While Windows Server 2008 R1 was in development, a few of us were quietly working on the Hyper-V Server 2008 standalone SKU which also uses a CLI. We spent time working on improving the server configuration experience with an easy to use CLI called HVCONFIG. Within hours of our first private releases of Hyper-V Server 2008 to testers, we received email asking/begging/pleading/cajoling/offering bribes for a similar tool for Windows Server as well.
Happy to oblige.
Introducing SCONFIG for Windows Server 2008 R2 Core Deployments
We are pleased to announce that in Windows Server 2008 R2, there’s an easy to use CLI, SCONFIG. SCONFIG dramatically eases server configuration for Windows Server 2008 R2 core deployments. With SCONFIG, you can easily set your system up, get it on the network so you can easily manage the server remotely.
- Rename your computer? Press 2 and you will be prompted to type in the computer name.
- Domain join? Press 1 and you’ll be prompted for name & password.
Simple and fast.
With SCONFIG you can easily have a Windows Server 2008 R2 Server Core deployment setup in minutes. I should also mention that SCONFIG is also localized in almost 20 languages.
- Domain join
- Rename Computer
- Configure Remote (Enable management via Server Manager, & PowerShell including properly configuring the firewall.)

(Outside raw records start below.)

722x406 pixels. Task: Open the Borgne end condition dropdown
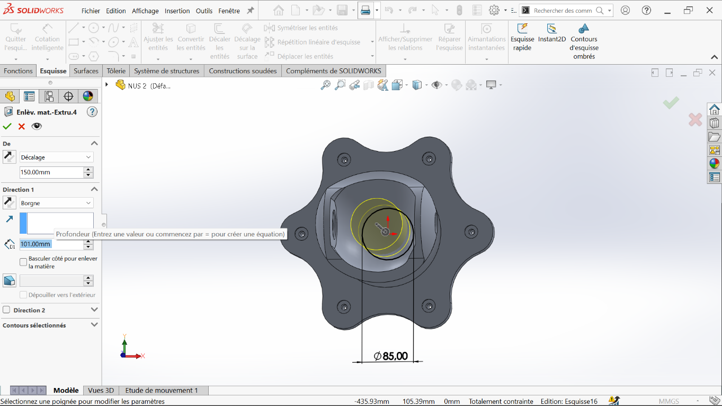point(56,203)
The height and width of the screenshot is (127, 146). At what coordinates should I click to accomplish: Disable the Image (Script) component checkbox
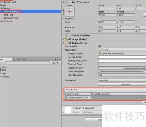click(x=70, y=39)
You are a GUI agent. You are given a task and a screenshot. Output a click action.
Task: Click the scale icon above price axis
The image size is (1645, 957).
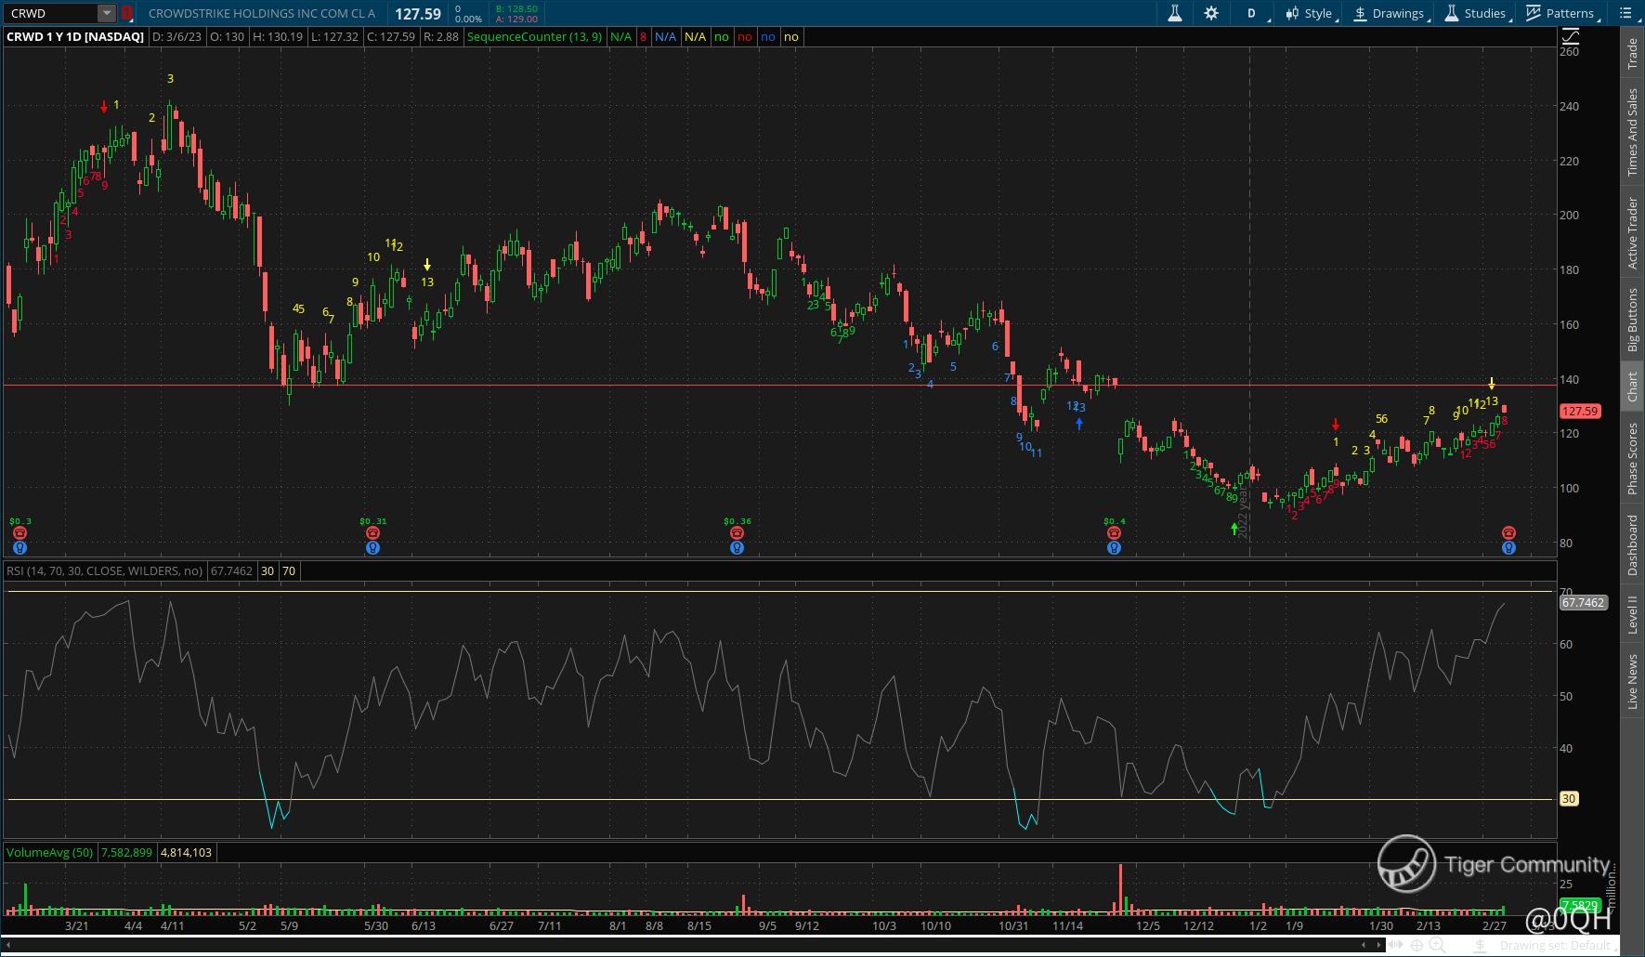coord(1570,37)
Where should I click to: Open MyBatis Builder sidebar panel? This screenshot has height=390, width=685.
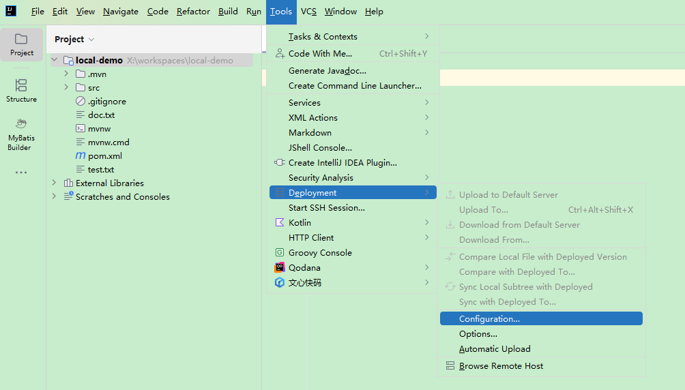tap(20, 133)
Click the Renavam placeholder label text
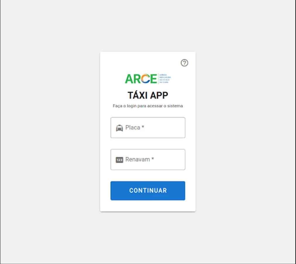Screen dimensions: 296x264 (x=138, y=159)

- Configuring Windows Update
- Enabling Remote Desktop (in case you want to login remotely.)
- Configuring Networking (static vs. DHCP and for multiple NICs)

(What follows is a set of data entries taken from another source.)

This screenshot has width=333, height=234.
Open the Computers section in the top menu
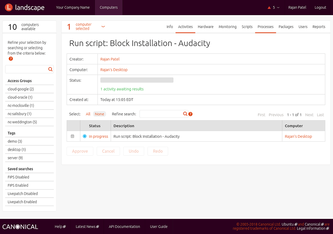tap(108, 7)

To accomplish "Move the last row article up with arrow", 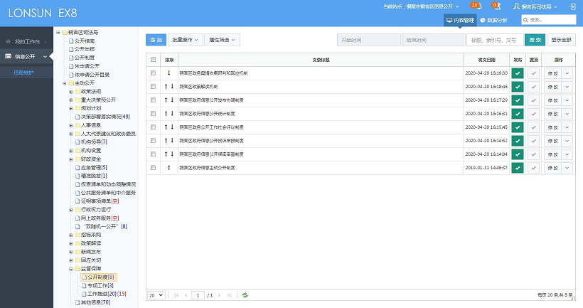I will 169,167.
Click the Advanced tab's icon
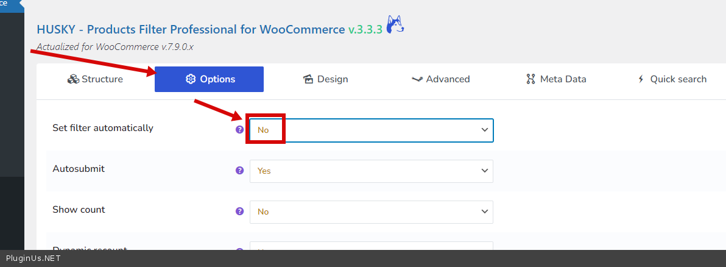The height and width of the screenshot is (267, 726). 417,79
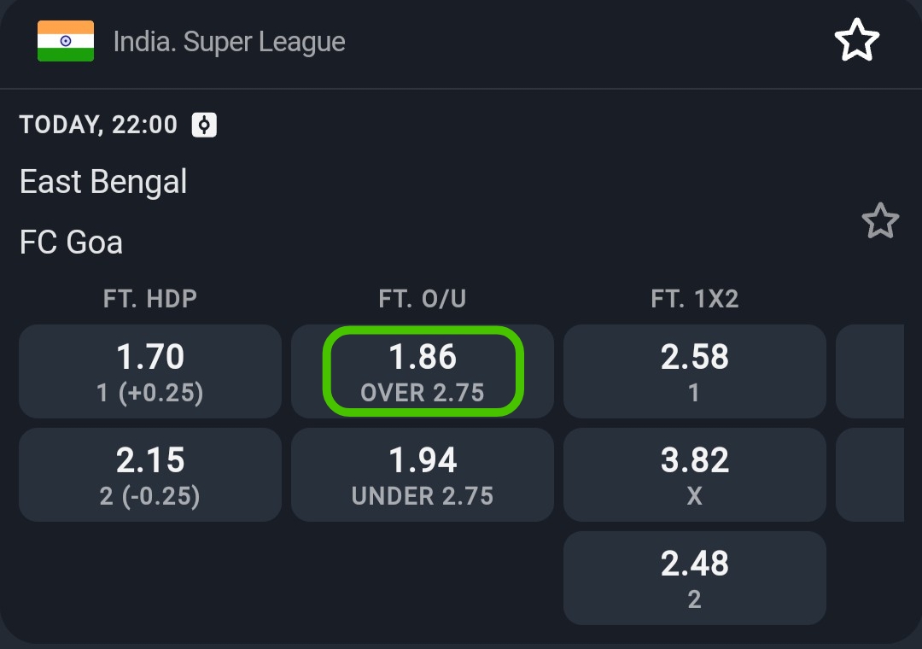Pick the 1.70 handicap odds for team 1

(x=150, y=371)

All you have to do is type sconfig at the command line.
Great! Now What?
Remember, the goal with a server core deployment is to get the server on the network so you can manage it remotely. With SCONFIG this is a snap. Now from another system you can enable roles, run PowerShell scripts, manage it using System Center, manage it using Server Manager from another server running Windows Server 2008 R2, or manage it using the free Remote System Administration Tools (RSAT) for Windows 7.
In short, our goal is to provide customers multiple solutions based on their business needs.